| TEXT SEGMENT |
+-------+
# loving it here,looking for rugby union contacts



## kingi (Aug 31, 2013)

So following up from my trip here over for the first time over the weekend, i would like to thank everyone for thier safety advice and what not. 

Im here for a few weeks at this stage and woyld like to share my rugby union expertise with the community here if i can. Any contacts with local manila clubs lurking around? I have 20 odd years of front row experience some of it semi professional and understand rugby is a growing sport here?


----------



## jdavis10 (Oct 1, 2012)

Hello

I have never known rugby to be sport here, soccer and basketball but not rugby


----------



## Billfish (Apr 13, 2013)

Hi Kingi, 

there is bit of a rugby scene here and they had a few games down at Rizal Stadium in Manila a few months back. I was on the plane with a bunch of lads who had represented Philippines (or one of their clubs) in a tournament in Hong Kong. They looked a cheery bunch.

Not sure where you can find them however Howzat sports bar is probably a good place to ask as they have a decent rugby crowd there.

Enjoy your time and kudos for being prepared to put some effort into the community.


----------



## mikos (Sep 4, 2013)

That would be hard. I think you will find some groups in Makati. They hold private viewing sessions on bars when there is a game. Its more of a basketball country in the PI though,


----------



## billygoat (Aug 31, 2013)

mikos said:


> That would be hard. I think you will find some groups in Makati. They hold private viewing sessions on bars when there is a game. Its more of a basketball country in the PI though,


yeah, and no NFL football .. sigh!


----------



## overmyer (Aug 15, 2013)

billygoat said:


> yeah, and no NFL football .. sigh!


I'm wondering if there aren't some playing "American Football". I was in a sporting goods store, the other day, picking up some baseball equip. and noticed that they had a couple of footballs! I was very surprised to see them.


----------
+-------+
| Screen-element location records |

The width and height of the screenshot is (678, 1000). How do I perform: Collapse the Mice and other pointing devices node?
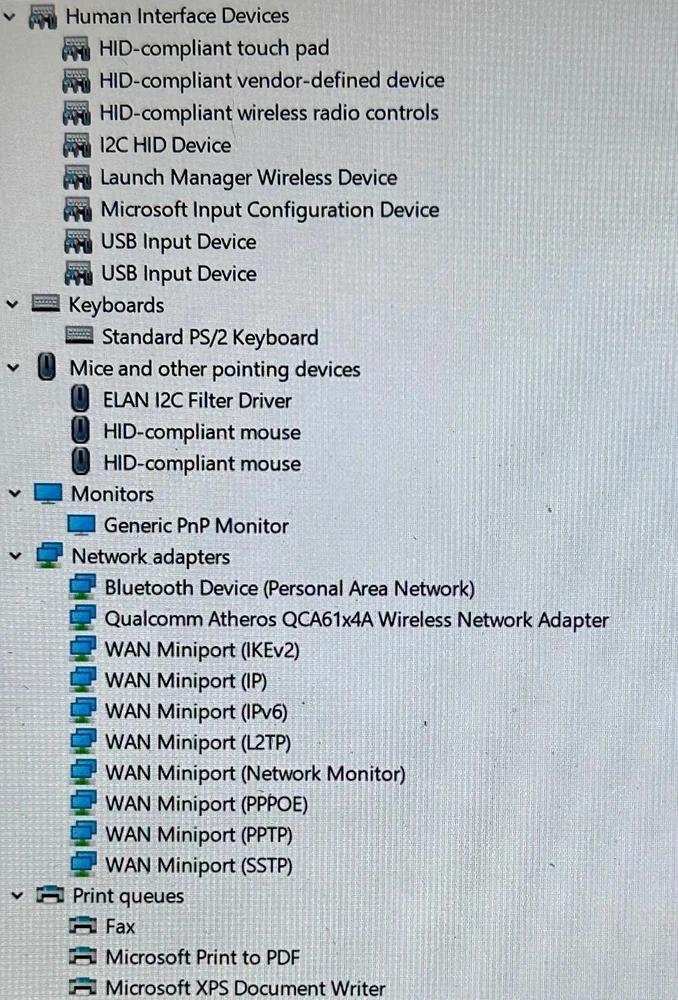click(x=13, y=368)
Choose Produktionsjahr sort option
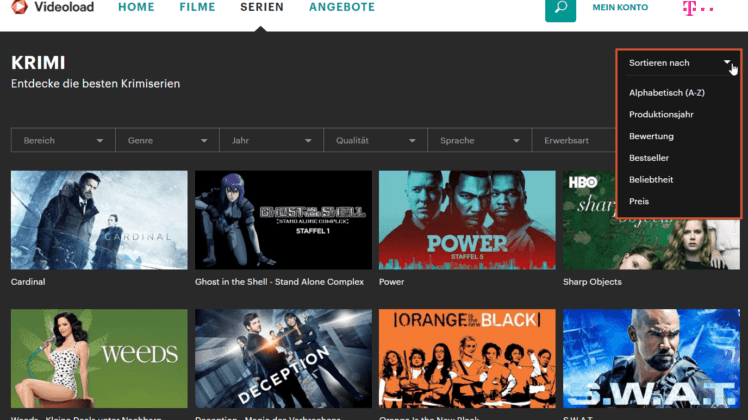The image size is (748, 420). [661, 115]
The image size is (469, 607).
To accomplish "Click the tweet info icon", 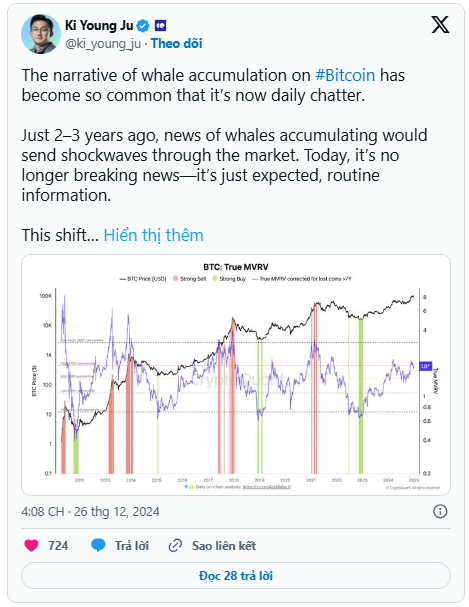I will (440, 511).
+-------+
| WHAT TO WORK ON |
Translate into Spanish the following sentence from the forum thread about rugby in Manila: "I was on the plane with a bunch of lads who had represented Philippines (or one of their clubs) in a tournament in Hong Kong."

| RESPONSE |
Estaba en el avión con un grupo de muchachos que habían representado a Filipinas (o a uno de sus clubes) en un torneo en Hong Kong.